BARBARA ANN BRENNAM, Master em Física Atmosférica pela Wisconsin University, compreende:
A mecânica newtoniana descreveu com êxito os movimentos dos planetas, das máquinas mecânicas e dos fluidos em movimento contínuo. O enorme sucesso do modelo mecanicista levou os físicos do século XIX a acreditarem que o universo, com efeito, era um imenso sistema mecânico que funcionava de acordo com as leis básicas da natureza. Considerava-se a mecânica newtoniana a teoria definitiva dos fenômenos naturais. Tudo podia ser descrito objetivamente. Todas as reações físicas tinham uma causa física, como bolas que se chocam numa mesa de bilhar.
"A natureza toda se transformou em um palco de impulsos e atrações, de dentes e alavancas, de movimentos de partes ou de elementos aos quais eram diretamente aplicadas às fórmulas de movimentos produzidos por bem conhecidas máquinas." (DEWEY: 87)
Dois séculos depois, ainda viria LA PLACE (ROHMANN C.: 107):
“Uma inteligência suficiente suficiente, conhecendo as leis da física e a velocidade e a posição de cada partícula do universo, conseguiria prever seu futuro completo.”
Para o sabujo ENGELS (p. 19), “o materialismo transferiu-se da Inglaterra para a França onde se encontrou com uma segunda escola materialista de filósofos, que havia surgido do cartesianismo e com a qual se refundiu.”
BERTRAND RUSSELL (2001: 283) compreendeu:
"Afinal, o rígido determinismo da explicação cartesiana do mundo material, tanto físico como biológico, contribuiu muito para promover o materialismo dos séculos XVIII e XIX, em especial quando associado à física de Newton."
E do XX, também, por consequência.
Nosso habitat não se apresenta desse modo tão rudimentar:
Chegamos a uma situação que envolve uma imagem diferente da natureza e, portanto, também da ciência. Não acreditamos mais na imagem do mundo como uma imensa peça de relojoaria. Chegamos ao fim das certezas. Estava implícita na visão clássica da natureza a idéia de que, sob condições bem definidas, um sistema seguiria um curso único e de que uma pequena mudança nos parâmetros produziria igualmente uma pequena mudança nos resultados. Hoje sabemos que isso só é verdade no caso de situações simplificadas e idealizadas.
MAYOR: 12
PRIGOGINE concorda:
A natureza não tem um nível simples. Quanto mais tentamos nos aprofundar, maior a complexidade com que nos defrontamos. Nesse universo rico e criativo, as supostas leis de estrita casualidade são quase caricaturas da verdadeira natureza da mudança. Há uma forma mais sutil de realidade, uma forma que envolve leis e jogos, tempo e eternidade. Em lugar da clássica descrição do mundo como um autômato, retornamos ao antigo paradigma grego do mundo como uma obra de arte.

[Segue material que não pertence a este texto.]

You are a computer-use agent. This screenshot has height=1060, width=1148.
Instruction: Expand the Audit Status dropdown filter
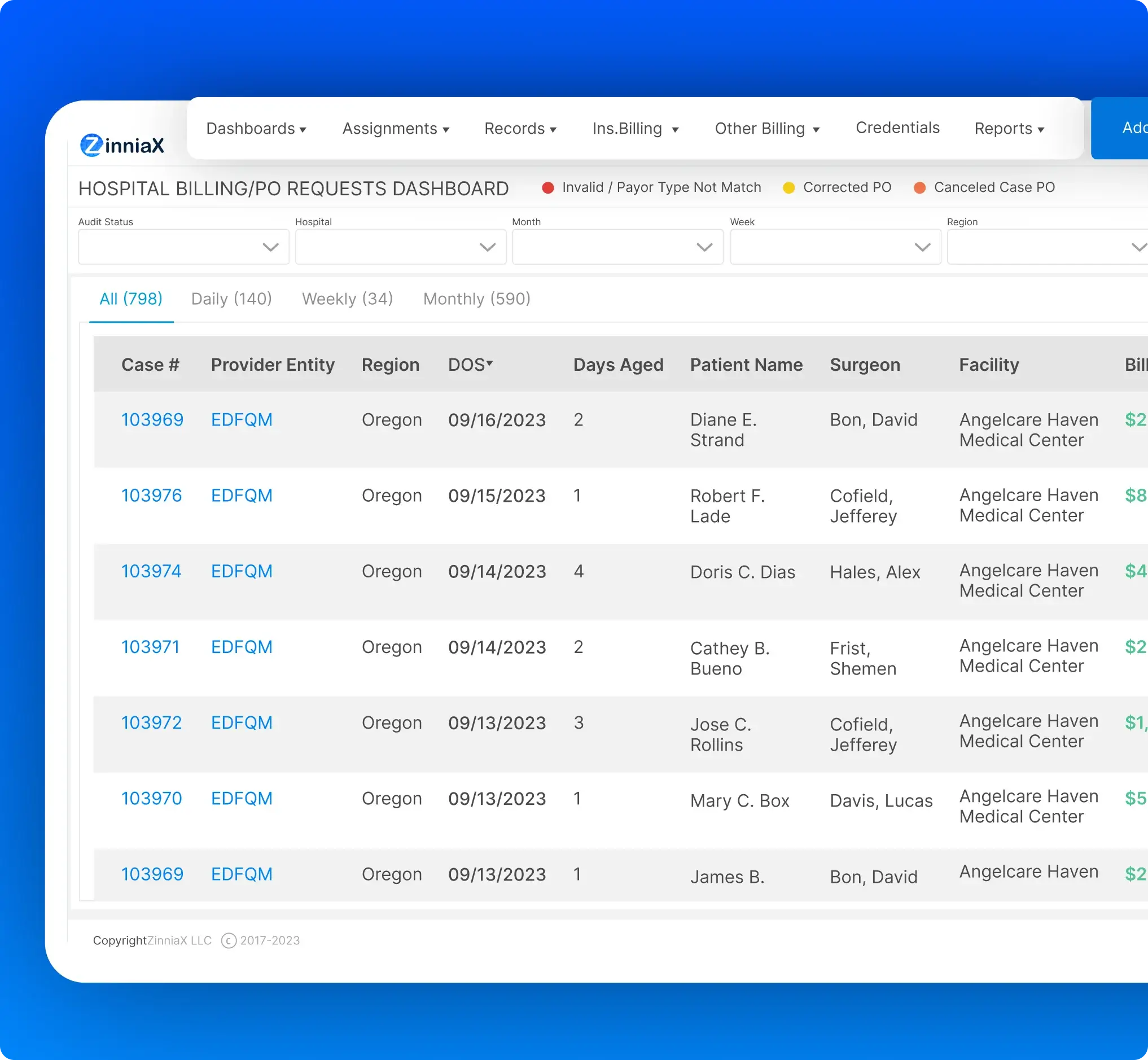click(x=183, y=248)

O fino humor de BACHELARD relaciona:
Se desejássemos retraçar a história do Determinismo, seria preciso retomar toda a história da Astronomia. É na imensidão dos Céus que se delineia o Objetivo puro que corresponde a um Visual puro. É pelo movimento regular dos astros que se regula o Destino. Se alguma coisa é fatal em nossa vida, é porque uma estrela nos domina e nos arrasta. Há, portanto, uma filosofia do Céu estrelado. Ela ensina ao homem a lei física em seus caracteres de objetividade e de determinismos absolutos. Sem esta grande lição de matemática astronômica, a geometria e o número não estariam provavelmente tão estreitamente associados ao pensamento experimental; o fenômeno terrestre tem uma diversidade e uma mobilidade imediatas demasiado manifestas para que se possa neles encontrar, sem preparo psicológico, uma doutrina do Objetivo e do Determinismo. O Determinismo desceu do Céu à Terra.

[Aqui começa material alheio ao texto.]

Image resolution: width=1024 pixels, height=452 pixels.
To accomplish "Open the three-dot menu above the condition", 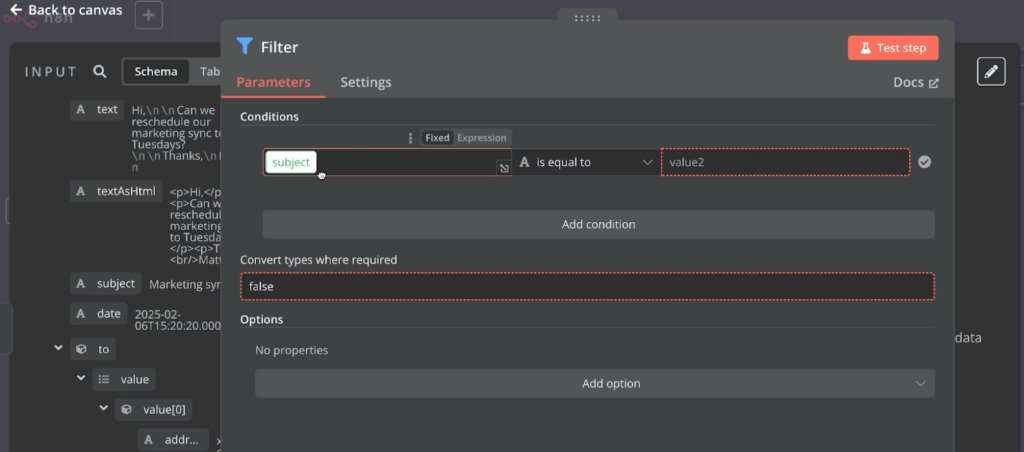I will tap(410, 138).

Por coincidência ou na ilusão, a subversão ganhou pernas muito compridas:
Durante longo tempo o ideal do conhecimento científico foi aquele que Laplace havia formulado com sua idéia de universo totalmente determinista e mecanicista. Segundo ele, uma inteligência excepcional dotada de uma capacidade sensorial, intelectual e computacional suficiente poderia determinar qualquer momento do passado e qualquer momento do futuro. É essa visão pueril e talvez louca do mundo que está prestes a desmoronar, mas ela ainda reina, e efetivamente excluiu todo o problema da reflexividade.
MORIN, Edgar 2000:
: 32
Apenas recentemente é que alguém do eixo, JAMES LIGHTILL, presidente da Union Internationale de Mécanique Pure et Apliquée, teve a coragem de vir expressar::
Devo agora deter-me e falar em nome da grande fraternidade que une os especialistas em mecânica. Hoje estamos plenamente conscientes de como o entusiasmo que os nossos predecessores nutriam pelo maravilhoso êxito da mecânica newtoniana os levou a fazer generalizações no campo da preditibilidade que hoje sabemos serem falsas. Todos nós desejamos, por isso, apresentar as nossas desculpas por haver induzido em erro o nosso público culto, difundindo, a respeito do determinismo dos sistemas que aderem às leis newtonianas do movimento, idéias que após 1960 se revelaram inexatas.
A razão é pueril:
Para dizer a verdade, quando o número de fatores em jogo num complexo fenomenológico é demasiado grande, o método científico falha na maioria dos casos. Basta pensar no tempo atmosférico, em que a previsão até mesmo para uns poucos dias antecipados é impossível... As ocorrências nesse domínio estão fora do alcance da previsão exata devido a variedade de fatores em operação, e não devido a alguma falta de ordem na natureza.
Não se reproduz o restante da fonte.